══ SOURCE MATERIAL
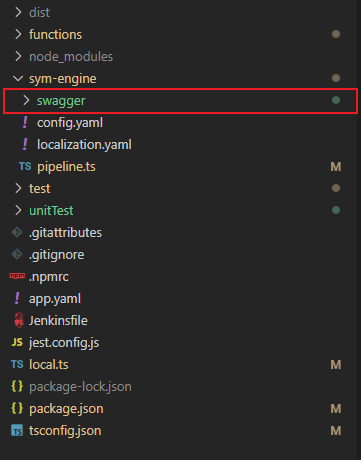
Task: Collapse the sym-engine folder
Action: tap(18, 78)
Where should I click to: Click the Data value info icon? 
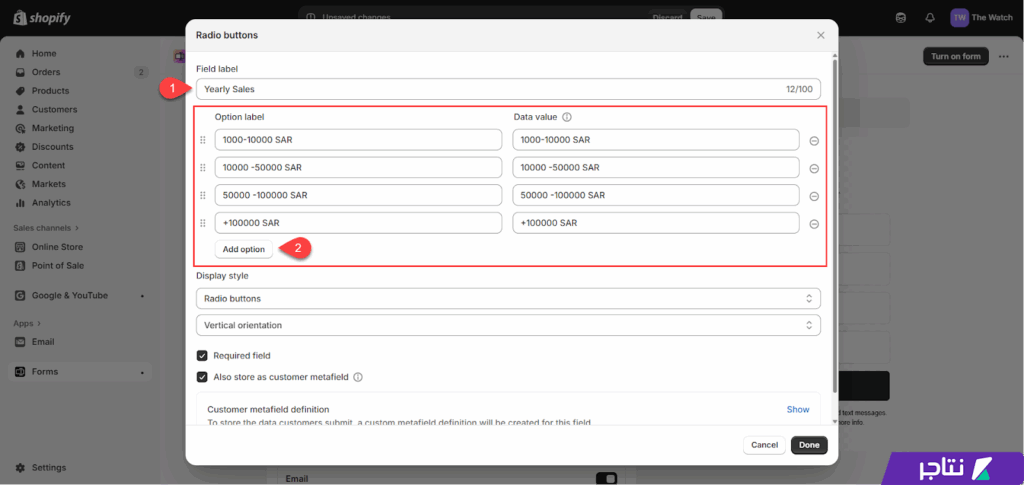click(x=567, y=117)
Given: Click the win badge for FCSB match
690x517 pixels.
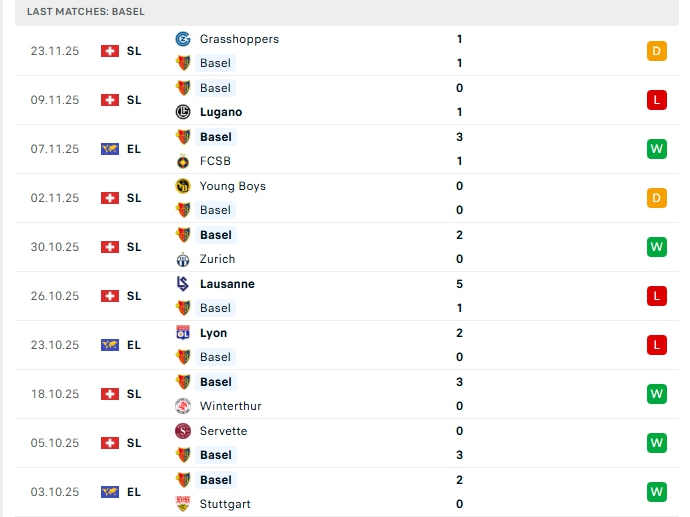Looking at the screenshot, I should point(657,149).
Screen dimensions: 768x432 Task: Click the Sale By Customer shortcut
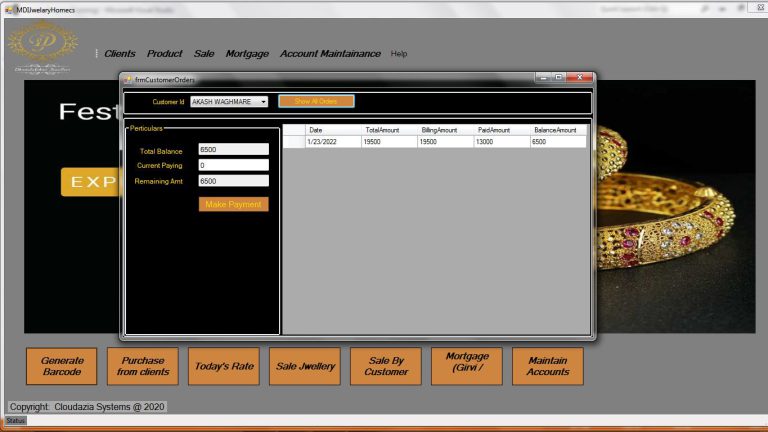pos(386,366)
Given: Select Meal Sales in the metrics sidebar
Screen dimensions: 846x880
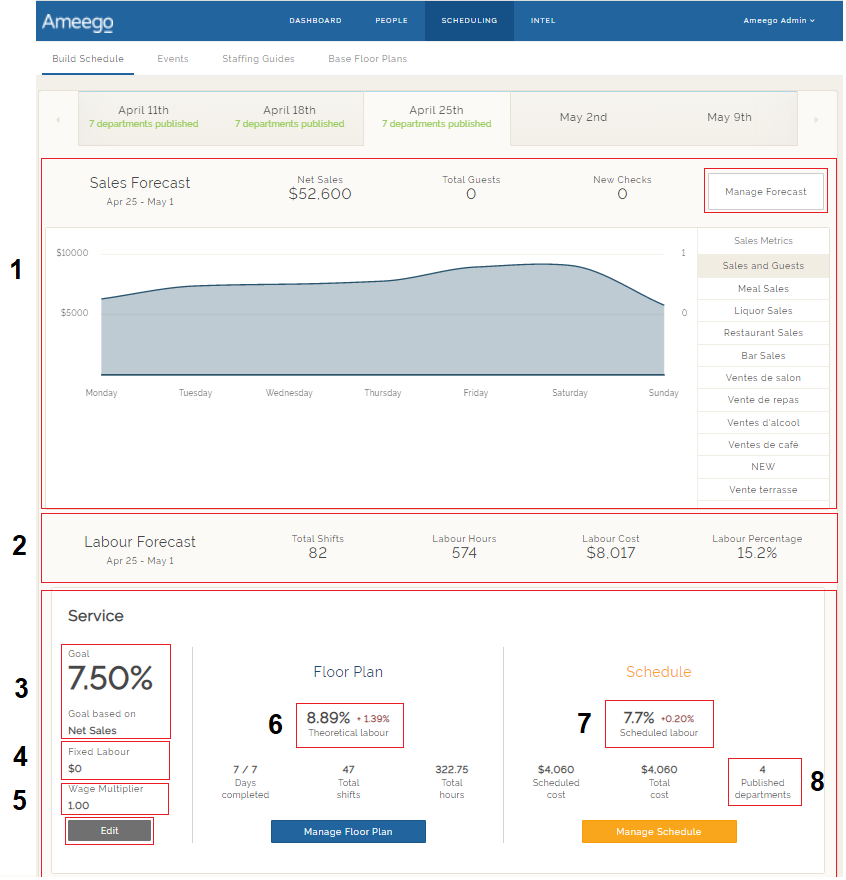Looking at the screenshot, I should [763, 287].
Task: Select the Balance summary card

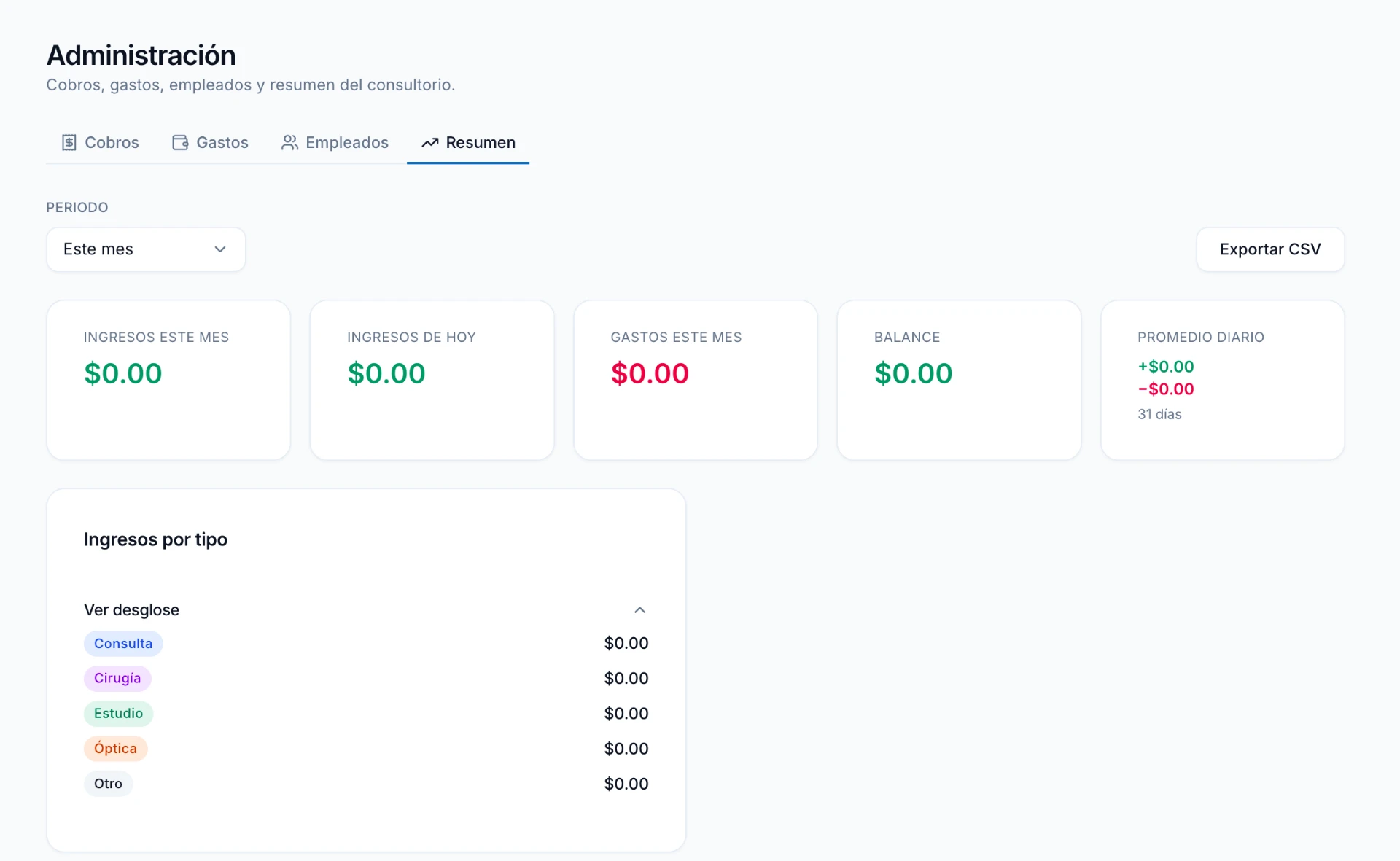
════
### DIRECTIONS FOR THIS TASK
Among the lines of the data, which ones contain the word "Given"? Show them.

### TASK RESPONSE
Given: Click the win badge for FCSB match
Given: Select Meal Sales in the metrics sidebar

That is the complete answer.